> _EXTRACTED INFORMATION_:
== == ==
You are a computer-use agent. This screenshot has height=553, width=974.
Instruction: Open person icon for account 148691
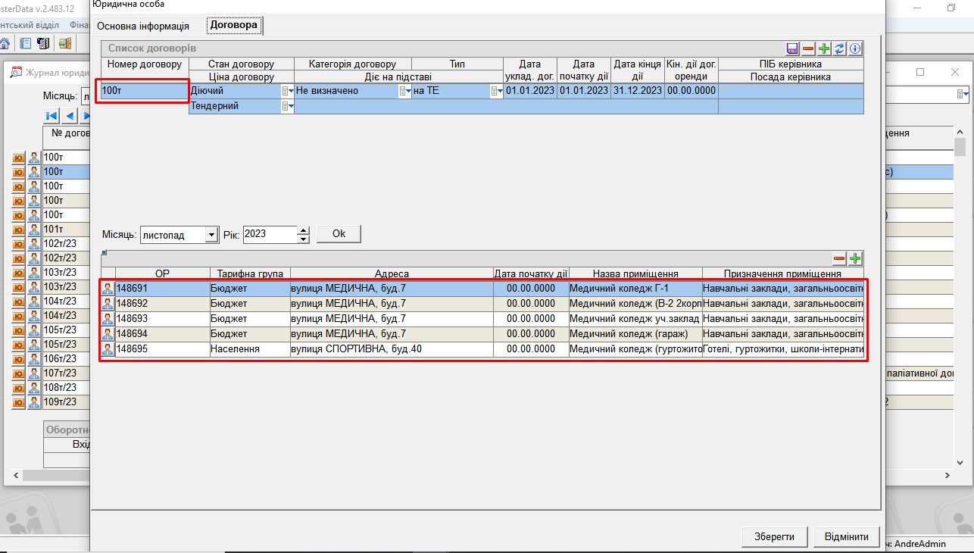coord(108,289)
== == ==
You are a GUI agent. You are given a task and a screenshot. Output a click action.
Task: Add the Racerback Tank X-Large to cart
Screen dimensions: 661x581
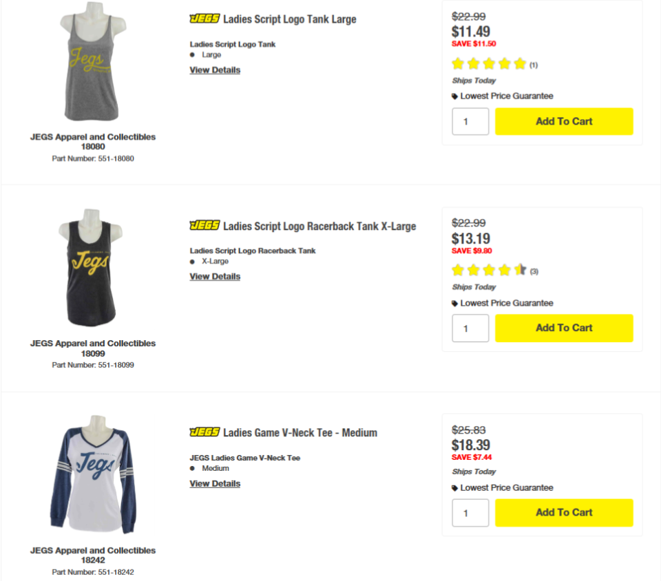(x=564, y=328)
== == ==
Wherever "agent" appears in the listing, report the line it is on.

You are a computer-use agent. This screenshot has height=553, width=974.
You are a GUI agent. You are given a task and a screenshot. Output a click action.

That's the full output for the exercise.